→ **EXERCISE DESCRIPTION**: Do not repeat pictures. Repeat exactly the lines of the listing below from its first line through the line with "Task: Click the Untrust destination zone link".

→ **RECORDS PROVIDED**:
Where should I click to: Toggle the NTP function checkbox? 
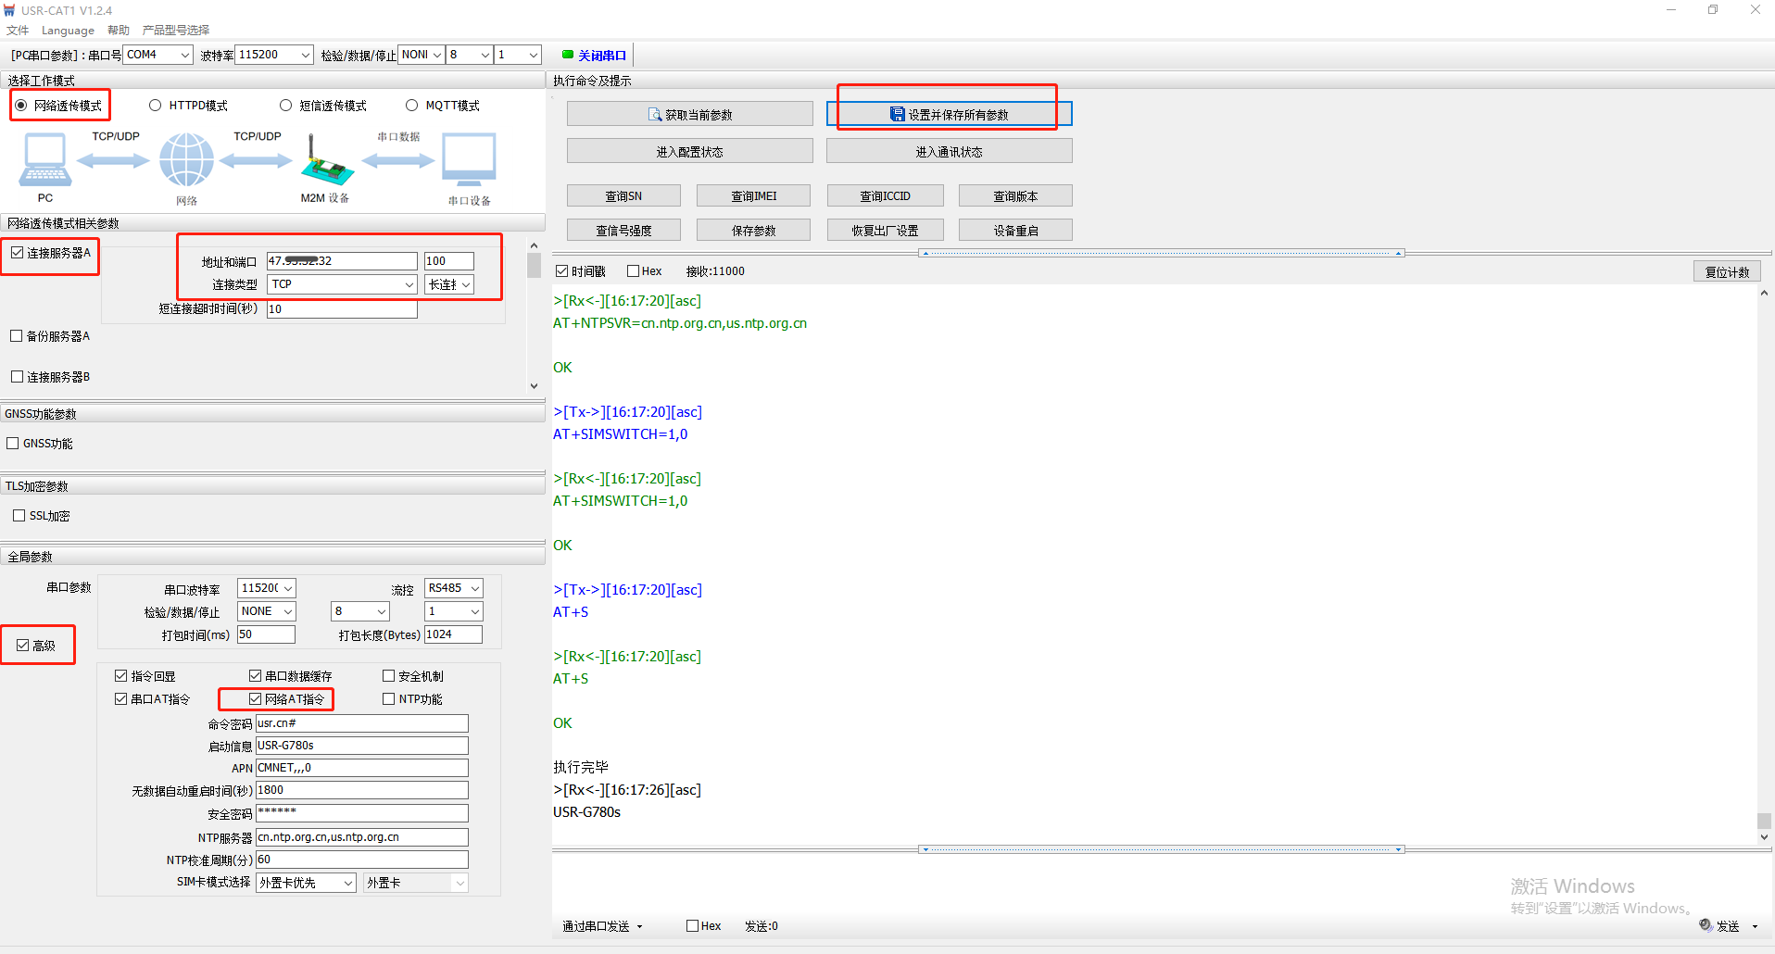389,699
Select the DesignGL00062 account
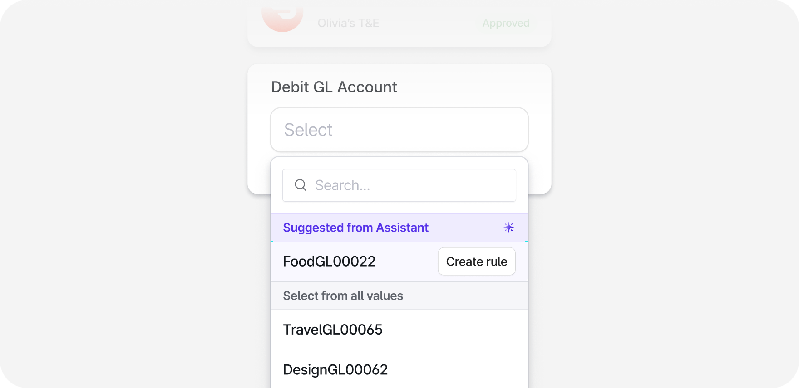The height and width of the screenshot is (388, 799). [x=335, y=370]
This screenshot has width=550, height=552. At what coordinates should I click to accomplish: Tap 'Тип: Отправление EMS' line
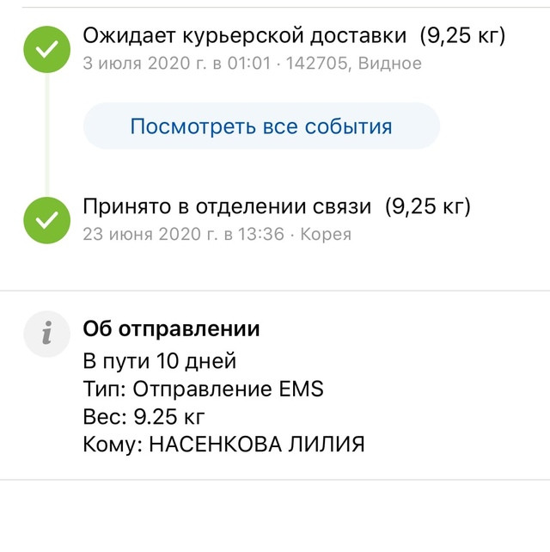[203, 389]
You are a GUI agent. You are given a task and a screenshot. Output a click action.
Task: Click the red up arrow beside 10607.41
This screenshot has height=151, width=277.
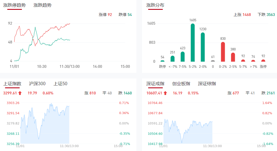165,93
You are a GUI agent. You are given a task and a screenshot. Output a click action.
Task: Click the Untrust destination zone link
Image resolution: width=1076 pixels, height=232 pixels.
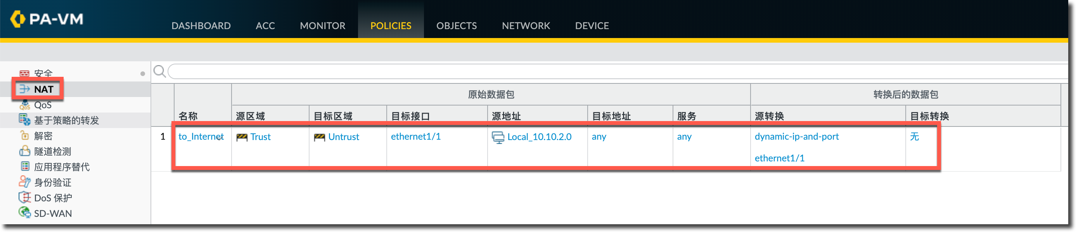[343, 137]

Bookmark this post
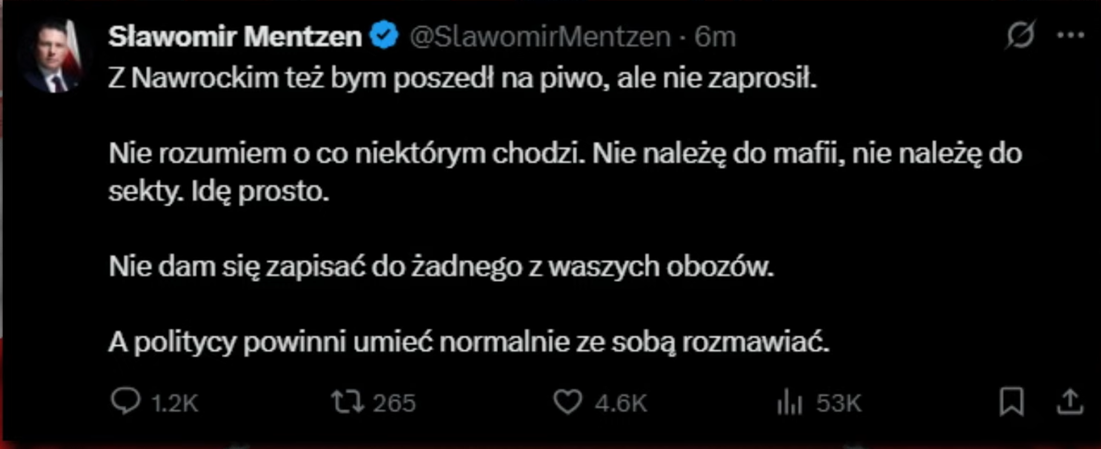pos(1011,401)
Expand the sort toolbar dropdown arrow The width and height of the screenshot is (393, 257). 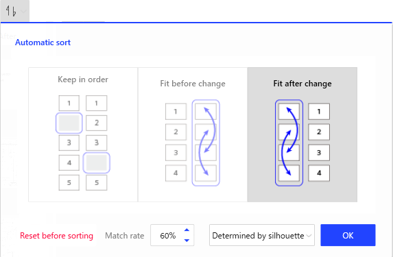click(23, 11)
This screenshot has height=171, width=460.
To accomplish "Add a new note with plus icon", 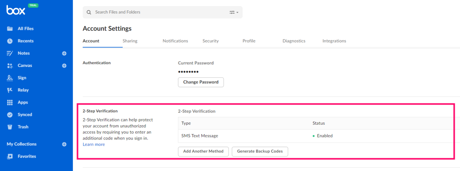I will pyautogui.click(x=64, y=53).
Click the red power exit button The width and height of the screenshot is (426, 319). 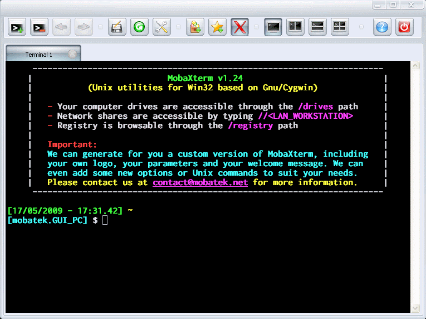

→ **EXPECTED OUTPUT**:
Where should I click to: Toggle the NTP function checkbox? 
389,699
Select the DesignGL00062 account
The height and width of the screenshot is (388, 799). [x=335, y=370]
This screenshot has width=550, height=552. At what coordinates should I click to accomplish: Tap 'Тип: Отправление EMS' line
[203, 389]
You are a GUI agent. You are given a task and a screenshot. Output a click action.
Task: Click the red up arrow beside 10607.41
This screenshot has height=151, width=277.
165,93
You are a GUI agent. You are given a task and a screenshot. Output a click action.
Task: Click the Untrust destination zone link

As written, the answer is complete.